Find the line in the entries below that contains "Choose the Zoom". Repeat it exactly, and every line after it through the line that contains "Given: Toggle fullscreen mode in Zoom row".
++++++++++++++++++++
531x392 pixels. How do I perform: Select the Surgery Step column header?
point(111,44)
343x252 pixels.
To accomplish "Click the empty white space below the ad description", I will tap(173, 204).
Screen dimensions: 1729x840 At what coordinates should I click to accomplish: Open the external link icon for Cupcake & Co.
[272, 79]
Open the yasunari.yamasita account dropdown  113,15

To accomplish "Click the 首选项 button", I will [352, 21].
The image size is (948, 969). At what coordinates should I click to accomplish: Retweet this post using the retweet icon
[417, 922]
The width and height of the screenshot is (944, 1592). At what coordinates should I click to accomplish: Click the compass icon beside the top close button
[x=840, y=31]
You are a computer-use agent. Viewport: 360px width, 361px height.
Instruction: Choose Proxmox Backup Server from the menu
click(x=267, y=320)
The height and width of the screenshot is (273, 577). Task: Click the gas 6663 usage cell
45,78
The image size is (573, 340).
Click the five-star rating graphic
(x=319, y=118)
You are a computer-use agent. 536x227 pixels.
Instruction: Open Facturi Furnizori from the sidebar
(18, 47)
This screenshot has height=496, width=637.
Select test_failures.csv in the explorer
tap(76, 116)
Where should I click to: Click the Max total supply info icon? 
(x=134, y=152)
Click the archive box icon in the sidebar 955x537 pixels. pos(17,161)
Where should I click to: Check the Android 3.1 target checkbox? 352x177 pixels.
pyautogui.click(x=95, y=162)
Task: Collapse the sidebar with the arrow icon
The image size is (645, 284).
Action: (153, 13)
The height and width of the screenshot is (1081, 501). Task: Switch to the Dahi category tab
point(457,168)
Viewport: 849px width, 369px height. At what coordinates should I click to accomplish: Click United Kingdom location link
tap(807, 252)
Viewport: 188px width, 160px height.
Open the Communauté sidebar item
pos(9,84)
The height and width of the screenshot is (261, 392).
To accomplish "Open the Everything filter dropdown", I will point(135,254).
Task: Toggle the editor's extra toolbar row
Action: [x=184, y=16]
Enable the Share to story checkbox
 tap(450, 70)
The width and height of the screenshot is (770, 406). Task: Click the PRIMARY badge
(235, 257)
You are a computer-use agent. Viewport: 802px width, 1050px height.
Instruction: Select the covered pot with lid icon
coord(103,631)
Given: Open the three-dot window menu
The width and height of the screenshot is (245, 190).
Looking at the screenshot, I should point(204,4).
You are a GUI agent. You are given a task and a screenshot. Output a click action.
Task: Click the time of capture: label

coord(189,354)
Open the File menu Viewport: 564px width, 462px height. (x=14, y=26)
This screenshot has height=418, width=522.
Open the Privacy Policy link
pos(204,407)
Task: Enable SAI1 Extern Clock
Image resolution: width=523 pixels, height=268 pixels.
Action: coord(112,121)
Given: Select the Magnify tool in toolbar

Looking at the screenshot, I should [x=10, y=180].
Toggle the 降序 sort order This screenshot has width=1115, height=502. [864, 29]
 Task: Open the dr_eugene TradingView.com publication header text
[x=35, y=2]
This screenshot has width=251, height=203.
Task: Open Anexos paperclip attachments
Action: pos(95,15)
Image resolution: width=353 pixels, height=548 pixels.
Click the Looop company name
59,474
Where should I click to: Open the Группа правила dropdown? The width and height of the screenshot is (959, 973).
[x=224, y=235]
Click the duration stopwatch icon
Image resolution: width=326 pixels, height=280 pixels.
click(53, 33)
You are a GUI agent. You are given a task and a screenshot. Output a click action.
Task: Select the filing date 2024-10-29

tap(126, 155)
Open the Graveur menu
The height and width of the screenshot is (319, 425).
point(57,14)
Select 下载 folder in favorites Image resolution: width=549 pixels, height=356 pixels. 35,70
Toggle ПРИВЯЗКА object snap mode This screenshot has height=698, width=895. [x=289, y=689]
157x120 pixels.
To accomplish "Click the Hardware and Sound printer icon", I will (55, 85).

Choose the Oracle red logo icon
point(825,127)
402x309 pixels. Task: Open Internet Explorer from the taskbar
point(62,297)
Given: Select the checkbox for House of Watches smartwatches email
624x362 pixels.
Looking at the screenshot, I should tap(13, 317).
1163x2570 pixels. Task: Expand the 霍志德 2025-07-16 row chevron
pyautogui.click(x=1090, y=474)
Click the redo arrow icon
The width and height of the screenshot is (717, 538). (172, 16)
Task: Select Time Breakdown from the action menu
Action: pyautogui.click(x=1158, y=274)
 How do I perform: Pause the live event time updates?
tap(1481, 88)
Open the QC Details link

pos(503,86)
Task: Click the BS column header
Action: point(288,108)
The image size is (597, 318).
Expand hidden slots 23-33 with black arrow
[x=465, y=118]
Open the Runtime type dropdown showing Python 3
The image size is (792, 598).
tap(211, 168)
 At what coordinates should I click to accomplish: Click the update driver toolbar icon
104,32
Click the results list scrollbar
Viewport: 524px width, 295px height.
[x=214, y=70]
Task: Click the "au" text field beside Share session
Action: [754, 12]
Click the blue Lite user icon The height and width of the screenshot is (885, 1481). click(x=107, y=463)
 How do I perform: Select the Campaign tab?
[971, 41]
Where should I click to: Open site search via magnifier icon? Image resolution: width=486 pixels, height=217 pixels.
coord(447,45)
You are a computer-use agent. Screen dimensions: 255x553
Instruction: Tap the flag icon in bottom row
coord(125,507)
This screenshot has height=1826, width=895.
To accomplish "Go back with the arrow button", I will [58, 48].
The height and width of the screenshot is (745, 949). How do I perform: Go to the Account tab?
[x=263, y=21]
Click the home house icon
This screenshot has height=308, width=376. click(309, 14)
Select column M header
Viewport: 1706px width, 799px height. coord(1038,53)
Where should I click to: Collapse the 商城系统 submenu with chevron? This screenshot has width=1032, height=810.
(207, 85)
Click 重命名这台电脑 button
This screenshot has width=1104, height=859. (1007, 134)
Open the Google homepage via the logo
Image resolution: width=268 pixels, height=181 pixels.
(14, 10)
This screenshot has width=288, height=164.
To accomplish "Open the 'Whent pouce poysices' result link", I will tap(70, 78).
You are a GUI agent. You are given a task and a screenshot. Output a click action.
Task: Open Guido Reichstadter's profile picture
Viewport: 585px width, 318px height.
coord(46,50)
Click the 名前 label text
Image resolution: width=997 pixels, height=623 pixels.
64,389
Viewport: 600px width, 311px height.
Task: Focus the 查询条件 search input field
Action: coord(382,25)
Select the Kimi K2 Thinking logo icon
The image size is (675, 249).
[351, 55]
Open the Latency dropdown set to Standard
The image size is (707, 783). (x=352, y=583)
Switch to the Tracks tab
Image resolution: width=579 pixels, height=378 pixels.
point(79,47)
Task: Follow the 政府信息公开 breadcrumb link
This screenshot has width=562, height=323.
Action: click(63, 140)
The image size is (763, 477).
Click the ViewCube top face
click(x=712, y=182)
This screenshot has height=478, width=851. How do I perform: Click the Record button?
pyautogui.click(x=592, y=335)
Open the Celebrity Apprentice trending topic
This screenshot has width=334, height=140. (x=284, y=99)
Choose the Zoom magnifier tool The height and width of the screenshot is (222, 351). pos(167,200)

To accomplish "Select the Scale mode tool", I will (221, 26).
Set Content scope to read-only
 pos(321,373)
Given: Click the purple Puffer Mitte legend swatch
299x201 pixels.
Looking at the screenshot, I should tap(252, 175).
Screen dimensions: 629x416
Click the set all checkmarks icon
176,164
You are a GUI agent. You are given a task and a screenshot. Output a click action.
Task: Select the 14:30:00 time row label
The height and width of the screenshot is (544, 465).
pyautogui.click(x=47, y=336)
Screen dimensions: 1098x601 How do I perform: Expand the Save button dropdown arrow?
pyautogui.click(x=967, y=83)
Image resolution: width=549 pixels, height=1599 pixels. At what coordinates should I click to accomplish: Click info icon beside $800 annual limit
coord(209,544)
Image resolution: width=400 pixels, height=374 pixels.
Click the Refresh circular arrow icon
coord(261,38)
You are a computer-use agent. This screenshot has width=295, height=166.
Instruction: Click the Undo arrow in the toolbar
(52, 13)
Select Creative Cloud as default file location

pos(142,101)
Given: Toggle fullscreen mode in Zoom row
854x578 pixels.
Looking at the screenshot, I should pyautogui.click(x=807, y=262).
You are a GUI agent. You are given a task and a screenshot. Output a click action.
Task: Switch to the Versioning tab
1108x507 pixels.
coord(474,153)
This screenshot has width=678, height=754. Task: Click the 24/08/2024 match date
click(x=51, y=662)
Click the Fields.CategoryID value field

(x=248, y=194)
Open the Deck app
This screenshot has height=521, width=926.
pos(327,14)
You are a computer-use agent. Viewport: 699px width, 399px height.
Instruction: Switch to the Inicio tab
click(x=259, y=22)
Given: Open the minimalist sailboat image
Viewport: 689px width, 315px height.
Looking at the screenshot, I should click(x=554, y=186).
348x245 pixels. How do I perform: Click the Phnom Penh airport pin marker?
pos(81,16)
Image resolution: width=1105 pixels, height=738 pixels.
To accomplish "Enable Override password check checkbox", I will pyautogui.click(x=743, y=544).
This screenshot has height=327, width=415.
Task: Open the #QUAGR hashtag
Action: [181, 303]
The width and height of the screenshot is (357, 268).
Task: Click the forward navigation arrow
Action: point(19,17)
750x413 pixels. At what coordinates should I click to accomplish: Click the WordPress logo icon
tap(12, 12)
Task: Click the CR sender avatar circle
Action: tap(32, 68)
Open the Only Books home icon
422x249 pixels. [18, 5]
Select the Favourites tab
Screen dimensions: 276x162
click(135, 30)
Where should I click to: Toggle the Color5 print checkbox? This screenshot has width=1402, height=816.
++++++++++++++++++++
**Result for this task**:
Choose the Zoom magnifier tool The height and width of the screenshot is (222, 351). pos(167,200)

To accomplish "Select the Scale mode tool", I will (221, 26).
Set Content scope to read-only
 pos(321,373)
Given: Click the purple Puffer Mitte legend swatch
299x201 pixels.
Looking at the screenshot, I should tap(252, 175).
Screen dimensions: 629x416
Click the set all checkmarks icon
176,164
You are a GUI agent. You are given a task and a screenshot. Output a click action.
Task: Select the 14:30:00 time row label
The height and width of the screenshot is (544, 465).
pyautogui.click(x=47, y=336)
Screen dimensions: 1098x601 How do I perform: Expand the Save button dropdown arrow?
pyautogui.click(x=967, y=83)
Image resolution: width=549 pixels, height=1599 pixels. At what coordinates should I click to accomplish: Click info icon beside $800 annual limit
coord(209,544)
Image resolution: width=400 pixels, height=374 pixels.
Click the Refresh circular arrow icon
coord(261,38)
You are a computer-use agent. This screenshot has width=295, height=166.
Instruction: Click the Undo arrow in the toolbar
(52, 13)
Select Creative Cloud as default file location

pos(142,101)
Given: Toggle fullscreen mode in Zoom row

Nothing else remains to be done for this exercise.